Background: The improvements in HIV infection therapy and the large availability of
antiretroviral drugs have led to an increased survival among HIV infected people, and simultaneously
to a raised morbidity and mortality due to not-AIDS-related events in this group compared to
the general population. An increased systemic inflammation and a persistent immune activation
play a pivotal role in determining high rates of non-AIDS comorbidities. In the last years, many natural
or synthetic immunomodulatory molecules acting by different mechanisms have been conceived.
Pidotimod is a synthetic dipeptide molecule showing immunomodulatory properties. The
aim of this pilot study was to evaluate the effects of Pidotimod supplementation on residual inflammation
in HIV infected population.
Methods: Forty HIV positive individuals under cART were enrolled: 30 were treated with Pidotimod
supplementation (study group) and 10 served as control group (without Pidotimod supplementation).
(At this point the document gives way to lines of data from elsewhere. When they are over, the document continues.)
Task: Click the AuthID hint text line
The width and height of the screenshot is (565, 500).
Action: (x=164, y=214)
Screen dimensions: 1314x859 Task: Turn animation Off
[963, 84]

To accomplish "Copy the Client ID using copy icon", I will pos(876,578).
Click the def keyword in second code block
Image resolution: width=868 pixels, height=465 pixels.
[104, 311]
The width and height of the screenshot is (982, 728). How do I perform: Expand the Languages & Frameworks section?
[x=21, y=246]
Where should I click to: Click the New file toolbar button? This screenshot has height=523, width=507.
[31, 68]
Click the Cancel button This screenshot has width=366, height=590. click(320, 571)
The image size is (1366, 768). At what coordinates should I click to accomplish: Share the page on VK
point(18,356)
For all participants, Cystatin C, PCR, ESR, microalbuminuria, TNF-α, INF-γ, IL-4, IL-10,
IL1β, IL-18 and IL-2 were measured at enrolment (T0), 4 weeks after of Pidotimod supplementation
(T1), and 4 weeks after completing supplementation (T2).
Results: In HIV positive participants treated with Pidotimod, the evaluation of cytokine levels
showed that IL-10, IFN gamma, and IL-4 were significantly higher at enrolment compared to the
control group. The increase under Pidotimod treatment persisted after supplementation suspension,
while the pro-inflammatory cytokines levels were reduced. Salivary IgA also increased during 4
weeks of supplementation and persisted at 4 weeks after completing supplementation. On the other
hand, the Cystatin C and microalbuminuria levels decreased over time, at a greater extent the Cystatin
C serum levels.
Conclusion: The study findings showed that the HIV population receiving Pidotimod achieved a rebalancing
of pro-inflammatory and anti-inflammatory cytokines as well as a significant reduction
in cystatin C levels. The treatment further allowed for an increase in salivary IgA levels at all the
analyzed times, as a secondary event to a remodulation of the immunological status obtained with
pidotimod. This approach could represent a new way to design new intervention strategies aimed at
improving the persistent immune activation status in the virologically suppressed HIV population.